Mystery Man(2)

I turned to my back, tucked the covers around my na**d body and I stared at the ceiling.

I didn’t even know his name.

“God,” I whispered, “I am such a slut.”

Chapter One

D-e-a-d, Dead

The next morning I was sitting at my computer in my home office.

I should have been working. I had three deadlines the next two weeks and I’d barely begun on the work. I was a freelance editor. I got paid by the hour and if I didn’t work that hour, I didn’t get paid. I had a mouth to feed, my own. I had a body to clothe, a body that liked all sorts of clothes, it craved them so I had to feed the habit or things could get nasty. I had a cosmopolitan addiction and cosmos didn’t come cheap. And I had a house I was fixing up. Therefore, I needed to get paid.

Okay, that wasn’t strictly true. I wasn’t fixing up my house. My Dad did some of the work. My friend Troy did other work. So, I should say that I had a house I was guilting, begging and emotionally blackmailing others into fixing up.

But still, it needed fixing up and cabinets and tile didn’t march from Cabinet and Tile Land into my house and say, “We want to live with you, Gwendolyn Kidd, fix us to your walls!”

That only happened in my dreams, of which I had many, most of them daydreams.
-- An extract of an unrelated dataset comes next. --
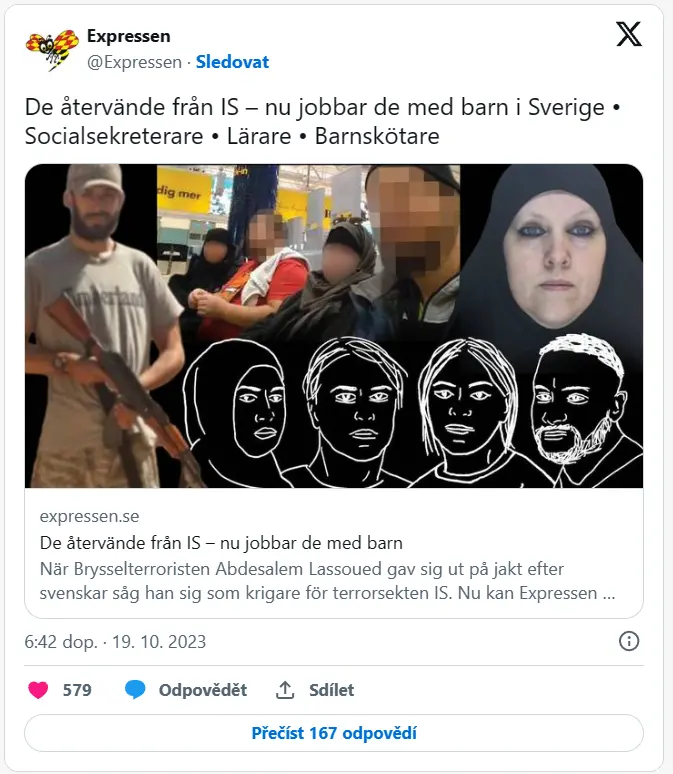This screenshot has width=673, height=774.
Task: Click the article description about Brysselterroristen
Action: (327, 580)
Like right then, sitting at my computer, one heel to the seat, my chin to my knee, my eyes staring out the window, I was thinking about my Mystery Man, the Great MM. I was daydreaming about changing our first meeting. Being smarter, funnier, more mysterious, alluring, interesting, hooking him instantly with my rapier wit, my flair for conversation, my ability to discuss politics and world events intelligently, my humble stories of expansive charity work all wrapped up with enticing looks that promised a lifetime of mind-blowing orgasms, making him declare his undying love for me.

Or at least tell me his name.

Instead, I was drunk and definitely not any of that.

I heard my doorbell go, a chime then a clunk and I started out of my elaborate daydream which was beginning to get good.

Then I got up and walked through my office into the upstairs hall making a mental note, again, to call Troy and see if he’d fix my doorbell for a six pack and a homemade pizza. This might mean he’d bring his annoying, whiny, constantly bitching new girlfriend though, so I changed my mind and decided to call my Dad.

I got to the bottom of my stairs and walked through my wide living room, ignoring the state of it, which was decorated in Fix Up Chic, in other words dust rags, paint brushes, power tools, not-so-power-tools, cans and tubes of practically everything, all of it jumbled and covered in a layer of dust. I made it through the area without my hands going to my head, fingers clenching my hair and mouth screaming, which I counted as progress.

I got to the entryway which was delineated by two narrow walls both fit with gorgeous stained glass.

Two years ago, that stained glass was my undoing.

Two years ago, approximately six months and two weeks prior to meeting my Mystery Man, I’d walked one single step into this ramble and wreck of a house, saw that stained glass, turned to the realtor and announced, “I’ll take it.”

The realtor’s face had lit up.

My father, who hadn’t even made it into the house yet, turned his eyes to the heavens. His prayer lasted a long time. His lecture longer.

I still bought the house.

As usual, I should have listened to my Dad.

I looked out the narrow side window at the door and saw Darla, my sister’s friend, standing out there.

Shit.

Shit, shit, shit.

I hated Darla and Darla hated me. What the hell was she doing there?

I searched behind her to see if my sister was lurking or perhaps hiding in the shrubbery. I wouldn’t put it passed Ginger and Darla to jump me, tie me to the staircase and loot my house. In my darker daydreams, this was how Ginger and Darla spent their days. I was convinced this was not far from the truth. No joke.

Her eyes came to me at the window, her face scrunched up, making what could be pretty, if she used a less heavy hand with the black eyeliner, and the blush, and her lip liner wasn’t an entirely different shade as her lip gloss, not so pretty.

“I see you!” she shouted and I sighed.